Max Aub nació en París el 2 de junio de 1903, y lo primero que hizo fue activar la casilla ausente en el inútil y perverso chat de facebook.
El siempre prefirió escribir a nadie, fabular con todos, esconderse de la vida.
Tuvo cuatro nacionalidades pero solo mostró un trío en aquella timba jugada en Valencia, porque la camarera le había guiñado un ojo y él se había querido dejar seducir por el engaño, el absurdo, la inconsciencia, el exilio.
Así que guardose una nacionalidad en la manga y se montó en un barco, mientras un desconfiado prodigioso se miraba en el espejo de la avaricia y le hacía guiños a su pasado de naranjas y cafés.
Max Aub llegó a México y conoció a Jusep Torres Campalans, pintor donde los haya y muy amigo de Andy Kaufman, con quien compartió acrílicos, jabones, sopas y remedos.
Se hizo llamar Don Max y bajaba por los bulevares rectos de la Calle María con un bastón negro que no usaba sino para tantear de vez en cuando la solidez de las alcantarillas.
Sus poemas consiguieron diluirse en agua con menos de diecisiete giros de cucharilla de café, consiguieron quemarse en chimeneas al aire libre a menos de 60º centígrados u equivalente, ay, esos mismos poemas que se hacían gas al llegar la noche, para morir furtivos entre colchas de macramé y años cincuenta.

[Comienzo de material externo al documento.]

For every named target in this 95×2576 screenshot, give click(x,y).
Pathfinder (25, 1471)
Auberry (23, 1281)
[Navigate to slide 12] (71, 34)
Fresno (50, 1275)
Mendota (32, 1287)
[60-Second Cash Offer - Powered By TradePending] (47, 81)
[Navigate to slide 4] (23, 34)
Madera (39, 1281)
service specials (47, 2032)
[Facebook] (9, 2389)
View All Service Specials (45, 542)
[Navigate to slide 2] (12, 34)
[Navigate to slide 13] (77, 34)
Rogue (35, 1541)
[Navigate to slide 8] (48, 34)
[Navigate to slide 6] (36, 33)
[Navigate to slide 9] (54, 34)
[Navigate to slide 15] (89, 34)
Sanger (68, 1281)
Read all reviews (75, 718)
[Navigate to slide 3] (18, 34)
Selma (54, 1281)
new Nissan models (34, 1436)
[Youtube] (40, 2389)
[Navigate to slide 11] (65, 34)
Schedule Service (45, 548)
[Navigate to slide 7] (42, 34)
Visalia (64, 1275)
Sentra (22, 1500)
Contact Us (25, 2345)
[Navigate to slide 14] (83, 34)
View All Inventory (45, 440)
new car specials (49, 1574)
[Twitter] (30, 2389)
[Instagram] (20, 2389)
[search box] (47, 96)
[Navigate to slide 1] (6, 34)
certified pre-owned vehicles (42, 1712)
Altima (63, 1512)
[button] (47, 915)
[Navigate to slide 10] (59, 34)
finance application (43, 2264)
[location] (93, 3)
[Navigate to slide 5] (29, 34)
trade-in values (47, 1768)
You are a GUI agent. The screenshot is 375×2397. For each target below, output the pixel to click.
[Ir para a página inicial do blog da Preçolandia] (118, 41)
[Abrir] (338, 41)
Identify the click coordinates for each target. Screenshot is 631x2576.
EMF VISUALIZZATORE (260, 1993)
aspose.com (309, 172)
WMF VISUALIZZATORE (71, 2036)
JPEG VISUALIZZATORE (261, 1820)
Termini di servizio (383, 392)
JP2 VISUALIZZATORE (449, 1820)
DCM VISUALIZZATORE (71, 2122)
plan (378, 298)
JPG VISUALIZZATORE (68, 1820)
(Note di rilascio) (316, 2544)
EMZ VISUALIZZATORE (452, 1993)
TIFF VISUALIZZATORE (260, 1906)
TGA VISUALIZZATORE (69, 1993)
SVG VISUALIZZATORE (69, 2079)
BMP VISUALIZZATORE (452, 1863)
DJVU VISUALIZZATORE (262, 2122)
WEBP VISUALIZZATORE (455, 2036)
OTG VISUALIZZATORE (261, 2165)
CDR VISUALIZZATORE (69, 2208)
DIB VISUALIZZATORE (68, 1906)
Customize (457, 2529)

Compró en Cochabamba una colección de máscaras tras las que esconderse los otoños de pipa y ceniza, usaba en las cafeterías las papeleras como sombreros icónicos e irreverentes, y muchos lo recuerdan todavía hoy al tratar de encestar poemas arrugados de sudor y agosto en las farolas estropeadas de la avenida sin nombre.
Nunca quiso firmar un pagaré, y eso le honra.
Con el dolor aún de la pérdida de aquel trío de nacionalidades en aquella infausta timba, regresó a España para mirar el mar plegado en la orilla.
Recordaba los pies de su madre en la arena, el sabor de las uvas frías deshaciendose en su boca, las portadas dobladas por el sol de los libros de aventuras, y los trajes de baño de aquellos adolescentes que no habían de nacer más porque con una vez se considera suficiente.
Volvió a Ciudad de México para internarse una buena mañana de julio en las cálidas aguas de Mazatlan, convertido, esta vez sí, en un asteroide infinito.